- _REQUIREMENT_
Would you write out the lines below exactly, from the one containing "Task: Click the Rp 4.630 price label" to the very last, but without the pictures?

- _GIVEN RECORDS_
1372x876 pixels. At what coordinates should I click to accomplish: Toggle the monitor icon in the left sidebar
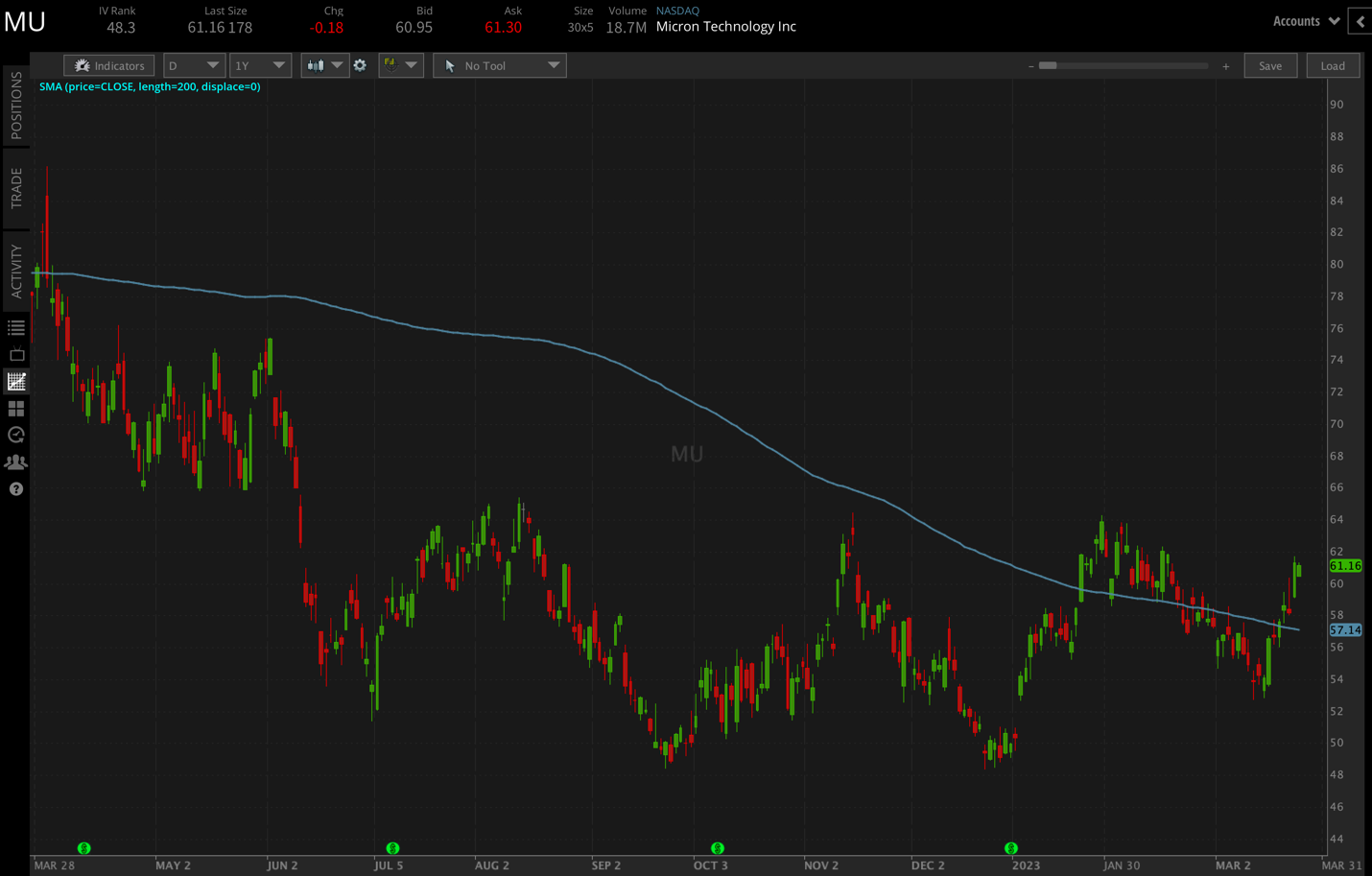tap(16, 354)
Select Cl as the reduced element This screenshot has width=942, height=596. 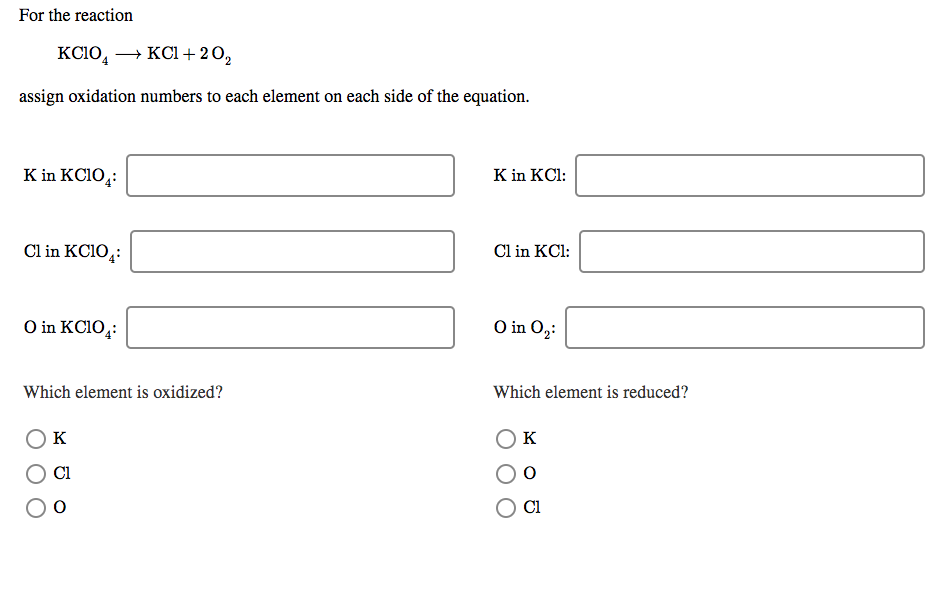505,507
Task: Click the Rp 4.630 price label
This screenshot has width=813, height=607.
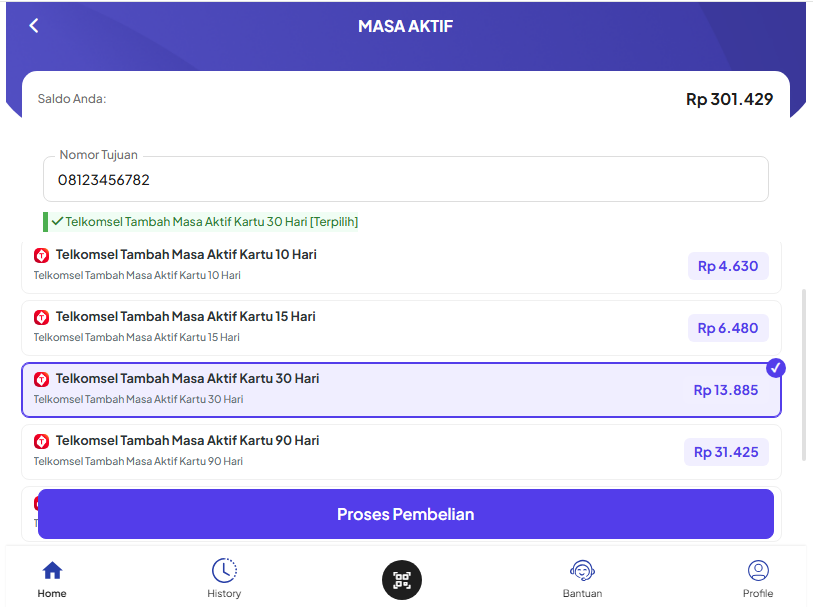Action: [x=728, y=266]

- _PROBLEM SOLUTION_
Task: Click the Rp 4.630 price label
This screenshot has width=813, height=607.
Action: [x=728, y=266]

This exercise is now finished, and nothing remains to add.